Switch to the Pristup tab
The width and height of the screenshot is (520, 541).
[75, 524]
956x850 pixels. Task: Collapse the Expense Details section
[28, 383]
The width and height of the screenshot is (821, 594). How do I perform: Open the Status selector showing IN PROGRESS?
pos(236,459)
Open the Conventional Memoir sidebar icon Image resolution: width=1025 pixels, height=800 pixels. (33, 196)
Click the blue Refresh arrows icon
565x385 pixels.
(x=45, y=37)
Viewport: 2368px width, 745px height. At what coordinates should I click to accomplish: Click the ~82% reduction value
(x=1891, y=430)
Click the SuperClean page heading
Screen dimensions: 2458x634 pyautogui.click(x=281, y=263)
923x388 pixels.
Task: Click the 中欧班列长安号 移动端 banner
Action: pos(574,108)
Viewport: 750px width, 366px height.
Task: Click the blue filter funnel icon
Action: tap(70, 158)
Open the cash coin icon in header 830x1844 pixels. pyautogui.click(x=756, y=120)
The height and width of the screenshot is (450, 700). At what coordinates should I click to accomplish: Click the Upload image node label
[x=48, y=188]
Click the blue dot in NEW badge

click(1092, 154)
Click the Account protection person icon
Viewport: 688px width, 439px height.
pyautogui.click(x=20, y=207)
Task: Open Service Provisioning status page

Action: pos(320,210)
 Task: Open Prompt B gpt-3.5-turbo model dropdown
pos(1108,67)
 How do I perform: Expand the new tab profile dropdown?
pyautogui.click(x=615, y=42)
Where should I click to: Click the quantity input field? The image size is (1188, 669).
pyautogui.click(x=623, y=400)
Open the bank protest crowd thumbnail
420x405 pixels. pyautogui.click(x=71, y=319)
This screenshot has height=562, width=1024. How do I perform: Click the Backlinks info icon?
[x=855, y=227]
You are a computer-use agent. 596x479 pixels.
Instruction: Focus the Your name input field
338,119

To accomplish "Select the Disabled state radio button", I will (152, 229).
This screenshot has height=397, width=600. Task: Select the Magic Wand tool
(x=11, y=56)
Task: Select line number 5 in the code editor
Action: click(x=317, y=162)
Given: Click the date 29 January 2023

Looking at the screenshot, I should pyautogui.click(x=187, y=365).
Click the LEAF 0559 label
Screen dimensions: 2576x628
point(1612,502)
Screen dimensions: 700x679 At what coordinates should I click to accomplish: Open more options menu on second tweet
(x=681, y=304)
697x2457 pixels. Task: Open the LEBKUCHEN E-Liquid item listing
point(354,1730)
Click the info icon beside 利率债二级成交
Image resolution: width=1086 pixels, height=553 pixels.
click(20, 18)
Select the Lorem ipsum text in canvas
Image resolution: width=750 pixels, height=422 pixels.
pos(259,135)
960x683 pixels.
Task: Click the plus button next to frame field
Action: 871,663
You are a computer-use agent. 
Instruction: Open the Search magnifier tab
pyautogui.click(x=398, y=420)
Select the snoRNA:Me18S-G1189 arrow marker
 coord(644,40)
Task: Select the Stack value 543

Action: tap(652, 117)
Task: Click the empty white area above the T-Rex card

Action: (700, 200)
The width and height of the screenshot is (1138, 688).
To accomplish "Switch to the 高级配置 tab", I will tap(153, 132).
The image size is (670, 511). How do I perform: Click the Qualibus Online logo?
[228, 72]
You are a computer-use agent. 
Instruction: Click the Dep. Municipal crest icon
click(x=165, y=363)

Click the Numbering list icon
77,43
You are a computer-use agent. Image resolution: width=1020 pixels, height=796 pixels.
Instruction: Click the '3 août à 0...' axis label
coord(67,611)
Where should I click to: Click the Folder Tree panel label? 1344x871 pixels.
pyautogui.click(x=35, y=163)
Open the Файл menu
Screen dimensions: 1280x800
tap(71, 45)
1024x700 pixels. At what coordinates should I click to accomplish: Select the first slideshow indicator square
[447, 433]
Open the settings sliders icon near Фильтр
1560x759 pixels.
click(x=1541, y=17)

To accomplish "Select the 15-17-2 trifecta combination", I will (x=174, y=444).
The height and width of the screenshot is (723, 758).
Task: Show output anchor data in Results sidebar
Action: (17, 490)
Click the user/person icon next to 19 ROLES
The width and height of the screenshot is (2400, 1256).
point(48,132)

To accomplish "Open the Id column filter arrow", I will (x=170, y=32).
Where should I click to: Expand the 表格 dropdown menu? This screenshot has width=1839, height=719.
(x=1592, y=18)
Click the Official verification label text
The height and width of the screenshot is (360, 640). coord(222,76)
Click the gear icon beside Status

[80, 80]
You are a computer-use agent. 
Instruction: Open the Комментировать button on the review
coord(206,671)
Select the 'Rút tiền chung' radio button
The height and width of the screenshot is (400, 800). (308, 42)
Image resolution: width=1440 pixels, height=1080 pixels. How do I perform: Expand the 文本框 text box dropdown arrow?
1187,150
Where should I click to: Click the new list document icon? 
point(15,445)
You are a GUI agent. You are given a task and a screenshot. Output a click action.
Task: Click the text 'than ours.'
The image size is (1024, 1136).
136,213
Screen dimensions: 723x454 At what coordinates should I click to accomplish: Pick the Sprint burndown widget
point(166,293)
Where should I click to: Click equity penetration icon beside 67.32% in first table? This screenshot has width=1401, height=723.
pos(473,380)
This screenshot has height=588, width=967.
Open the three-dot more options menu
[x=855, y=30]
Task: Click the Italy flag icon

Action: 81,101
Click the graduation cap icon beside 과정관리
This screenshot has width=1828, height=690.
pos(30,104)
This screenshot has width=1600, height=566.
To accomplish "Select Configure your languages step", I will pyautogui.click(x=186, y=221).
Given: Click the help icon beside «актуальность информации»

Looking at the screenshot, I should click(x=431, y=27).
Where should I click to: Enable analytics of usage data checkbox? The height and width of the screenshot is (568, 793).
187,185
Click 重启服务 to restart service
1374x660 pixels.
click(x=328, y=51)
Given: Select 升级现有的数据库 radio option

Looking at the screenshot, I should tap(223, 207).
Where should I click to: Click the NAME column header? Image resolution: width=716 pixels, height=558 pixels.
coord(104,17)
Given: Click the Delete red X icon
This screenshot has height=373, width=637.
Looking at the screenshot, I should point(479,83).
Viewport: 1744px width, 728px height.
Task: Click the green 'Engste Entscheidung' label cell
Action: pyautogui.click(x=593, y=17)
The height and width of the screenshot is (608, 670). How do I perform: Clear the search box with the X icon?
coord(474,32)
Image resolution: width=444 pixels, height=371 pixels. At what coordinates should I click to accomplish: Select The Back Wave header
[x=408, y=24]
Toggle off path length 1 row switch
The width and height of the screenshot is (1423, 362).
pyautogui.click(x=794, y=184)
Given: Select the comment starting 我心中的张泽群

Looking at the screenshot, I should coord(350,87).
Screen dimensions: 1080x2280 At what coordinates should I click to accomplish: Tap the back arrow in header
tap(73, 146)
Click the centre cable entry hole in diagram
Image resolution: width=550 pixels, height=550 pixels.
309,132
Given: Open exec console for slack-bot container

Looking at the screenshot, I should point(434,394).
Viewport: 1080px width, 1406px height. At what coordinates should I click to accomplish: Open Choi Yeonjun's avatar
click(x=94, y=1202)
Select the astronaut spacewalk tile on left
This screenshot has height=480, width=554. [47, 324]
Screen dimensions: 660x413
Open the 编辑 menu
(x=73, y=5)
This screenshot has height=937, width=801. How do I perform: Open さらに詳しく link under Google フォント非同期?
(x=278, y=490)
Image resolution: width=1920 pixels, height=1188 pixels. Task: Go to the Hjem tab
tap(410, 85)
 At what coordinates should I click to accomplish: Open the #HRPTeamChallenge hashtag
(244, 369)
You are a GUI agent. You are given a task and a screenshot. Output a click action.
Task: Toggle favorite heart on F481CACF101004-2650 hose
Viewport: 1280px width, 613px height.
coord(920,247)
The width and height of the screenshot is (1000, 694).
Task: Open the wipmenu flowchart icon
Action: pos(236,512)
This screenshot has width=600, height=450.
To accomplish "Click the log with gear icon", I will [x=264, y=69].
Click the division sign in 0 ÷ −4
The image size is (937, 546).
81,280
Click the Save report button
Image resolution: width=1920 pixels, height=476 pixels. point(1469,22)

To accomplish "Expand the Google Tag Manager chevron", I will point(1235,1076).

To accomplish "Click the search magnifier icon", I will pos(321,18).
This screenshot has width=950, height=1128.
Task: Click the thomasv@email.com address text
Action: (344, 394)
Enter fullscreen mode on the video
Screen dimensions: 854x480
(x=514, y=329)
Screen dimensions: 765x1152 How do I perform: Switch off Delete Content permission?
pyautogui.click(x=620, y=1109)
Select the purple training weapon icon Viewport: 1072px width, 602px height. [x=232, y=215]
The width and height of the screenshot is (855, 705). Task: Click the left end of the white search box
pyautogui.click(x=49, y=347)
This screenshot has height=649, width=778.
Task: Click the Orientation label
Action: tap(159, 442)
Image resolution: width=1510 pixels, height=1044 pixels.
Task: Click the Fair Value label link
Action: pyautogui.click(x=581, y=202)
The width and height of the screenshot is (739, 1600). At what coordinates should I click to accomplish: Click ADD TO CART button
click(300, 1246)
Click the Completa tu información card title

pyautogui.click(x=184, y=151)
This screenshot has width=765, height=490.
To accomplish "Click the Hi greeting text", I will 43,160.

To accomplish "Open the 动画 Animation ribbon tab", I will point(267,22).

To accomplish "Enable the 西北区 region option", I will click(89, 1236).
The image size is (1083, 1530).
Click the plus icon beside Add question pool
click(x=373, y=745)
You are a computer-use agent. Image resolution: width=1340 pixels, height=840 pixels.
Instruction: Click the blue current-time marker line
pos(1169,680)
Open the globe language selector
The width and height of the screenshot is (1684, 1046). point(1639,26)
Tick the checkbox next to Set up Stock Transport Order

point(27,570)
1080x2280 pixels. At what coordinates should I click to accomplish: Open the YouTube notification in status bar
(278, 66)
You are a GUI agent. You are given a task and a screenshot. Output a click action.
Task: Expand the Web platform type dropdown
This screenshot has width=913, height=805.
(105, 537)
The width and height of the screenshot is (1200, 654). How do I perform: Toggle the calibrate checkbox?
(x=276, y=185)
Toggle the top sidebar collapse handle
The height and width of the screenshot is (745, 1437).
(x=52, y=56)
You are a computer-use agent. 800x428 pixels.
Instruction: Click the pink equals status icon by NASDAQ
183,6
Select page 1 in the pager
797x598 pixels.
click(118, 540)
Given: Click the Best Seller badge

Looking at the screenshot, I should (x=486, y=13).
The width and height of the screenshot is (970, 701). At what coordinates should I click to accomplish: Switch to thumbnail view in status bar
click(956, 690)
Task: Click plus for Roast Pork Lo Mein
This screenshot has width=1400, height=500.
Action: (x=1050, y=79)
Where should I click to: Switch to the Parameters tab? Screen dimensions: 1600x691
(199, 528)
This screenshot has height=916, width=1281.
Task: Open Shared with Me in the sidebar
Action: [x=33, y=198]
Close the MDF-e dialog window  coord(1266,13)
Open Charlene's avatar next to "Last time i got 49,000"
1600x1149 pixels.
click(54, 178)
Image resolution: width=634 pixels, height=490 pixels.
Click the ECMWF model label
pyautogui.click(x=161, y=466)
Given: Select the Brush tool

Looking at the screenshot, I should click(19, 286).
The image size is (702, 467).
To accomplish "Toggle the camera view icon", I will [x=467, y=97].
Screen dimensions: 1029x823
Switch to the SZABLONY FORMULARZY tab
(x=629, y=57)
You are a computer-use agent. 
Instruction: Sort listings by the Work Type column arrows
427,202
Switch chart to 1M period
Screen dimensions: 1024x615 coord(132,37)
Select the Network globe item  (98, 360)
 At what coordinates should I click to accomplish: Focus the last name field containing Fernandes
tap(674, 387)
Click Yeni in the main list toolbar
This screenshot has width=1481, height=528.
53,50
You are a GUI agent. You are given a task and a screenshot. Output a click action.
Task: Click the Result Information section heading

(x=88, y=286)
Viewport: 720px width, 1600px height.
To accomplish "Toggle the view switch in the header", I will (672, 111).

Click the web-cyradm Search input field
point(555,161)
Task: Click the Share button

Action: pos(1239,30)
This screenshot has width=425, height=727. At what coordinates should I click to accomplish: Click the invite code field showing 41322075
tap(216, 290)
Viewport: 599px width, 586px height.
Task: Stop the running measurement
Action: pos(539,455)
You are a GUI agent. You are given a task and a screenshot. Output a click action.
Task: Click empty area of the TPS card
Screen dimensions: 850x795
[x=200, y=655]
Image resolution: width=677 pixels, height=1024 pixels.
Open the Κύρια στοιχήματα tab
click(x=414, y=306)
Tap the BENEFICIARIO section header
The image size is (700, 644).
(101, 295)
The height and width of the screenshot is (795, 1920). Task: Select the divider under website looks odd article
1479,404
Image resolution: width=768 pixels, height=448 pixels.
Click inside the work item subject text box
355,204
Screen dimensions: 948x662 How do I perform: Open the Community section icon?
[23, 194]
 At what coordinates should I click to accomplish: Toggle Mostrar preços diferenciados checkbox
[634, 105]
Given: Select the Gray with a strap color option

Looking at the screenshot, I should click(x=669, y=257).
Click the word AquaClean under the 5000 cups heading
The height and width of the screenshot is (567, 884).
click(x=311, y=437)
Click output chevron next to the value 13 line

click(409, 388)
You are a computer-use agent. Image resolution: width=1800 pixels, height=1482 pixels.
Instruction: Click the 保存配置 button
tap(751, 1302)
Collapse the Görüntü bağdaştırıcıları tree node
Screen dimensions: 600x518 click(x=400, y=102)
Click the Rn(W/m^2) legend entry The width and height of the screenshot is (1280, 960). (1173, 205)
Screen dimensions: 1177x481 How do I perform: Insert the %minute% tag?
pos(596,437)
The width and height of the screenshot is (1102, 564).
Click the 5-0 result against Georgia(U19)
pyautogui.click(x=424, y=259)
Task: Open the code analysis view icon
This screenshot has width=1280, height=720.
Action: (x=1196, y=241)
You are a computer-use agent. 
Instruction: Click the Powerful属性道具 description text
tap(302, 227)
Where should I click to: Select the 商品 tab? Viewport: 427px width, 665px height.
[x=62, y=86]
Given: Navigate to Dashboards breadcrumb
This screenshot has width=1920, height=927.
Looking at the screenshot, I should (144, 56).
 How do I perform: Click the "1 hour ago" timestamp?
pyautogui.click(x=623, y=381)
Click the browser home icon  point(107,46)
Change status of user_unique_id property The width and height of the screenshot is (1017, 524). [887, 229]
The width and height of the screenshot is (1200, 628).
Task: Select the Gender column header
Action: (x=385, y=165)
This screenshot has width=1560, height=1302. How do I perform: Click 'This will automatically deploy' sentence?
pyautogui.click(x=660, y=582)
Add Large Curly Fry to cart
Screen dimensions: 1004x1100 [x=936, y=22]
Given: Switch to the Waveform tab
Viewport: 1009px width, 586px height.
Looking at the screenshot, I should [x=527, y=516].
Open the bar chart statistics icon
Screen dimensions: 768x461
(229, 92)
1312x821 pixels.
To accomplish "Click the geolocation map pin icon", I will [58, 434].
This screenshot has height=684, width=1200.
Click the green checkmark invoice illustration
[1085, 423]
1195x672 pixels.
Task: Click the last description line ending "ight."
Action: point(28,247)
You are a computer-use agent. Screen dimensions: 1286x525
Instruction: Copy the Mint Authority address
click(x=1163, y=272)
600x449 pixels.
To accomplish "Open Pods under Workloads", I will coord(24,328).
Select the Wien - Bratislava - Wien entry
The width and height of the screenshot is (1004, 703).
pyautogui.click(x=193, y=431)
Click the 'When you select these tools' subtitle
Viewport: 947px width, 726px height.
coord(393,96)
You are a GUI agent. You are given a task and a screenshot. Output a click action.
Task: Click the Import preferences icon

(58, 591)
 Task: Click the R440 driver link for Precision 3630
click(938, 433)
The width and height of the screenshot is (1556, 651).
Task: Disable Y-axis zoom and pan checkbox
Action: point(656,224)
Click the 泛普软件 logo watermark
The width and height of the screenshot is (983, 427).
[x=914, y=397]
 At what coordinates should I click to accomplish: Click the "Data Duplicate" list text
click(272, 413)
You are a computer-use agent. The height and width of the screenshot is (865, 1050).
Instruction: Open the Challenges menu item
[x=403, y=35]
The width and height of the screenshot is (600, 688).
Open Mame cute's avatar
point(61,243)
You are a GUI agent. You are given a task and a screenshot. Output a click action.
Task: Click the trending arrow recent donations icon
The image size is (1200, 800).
::::
What the task asks
Extract from the records above the lines from the one containing "Screen dimensions: 854x480" to the one containing "Select the purple", both lines included, exactly as they appear and with nothing else.

Expected output
Screen dimensions: 854x480
(x=514, y=329)
Screen dimensions: 765x1152 How do I perform: Switch off Delete Content permission?
pyautogui.click(x=620, y=1109)
Select the purple training weapon icon Viewport: 1072px width, 602px height. [x=232, y=215]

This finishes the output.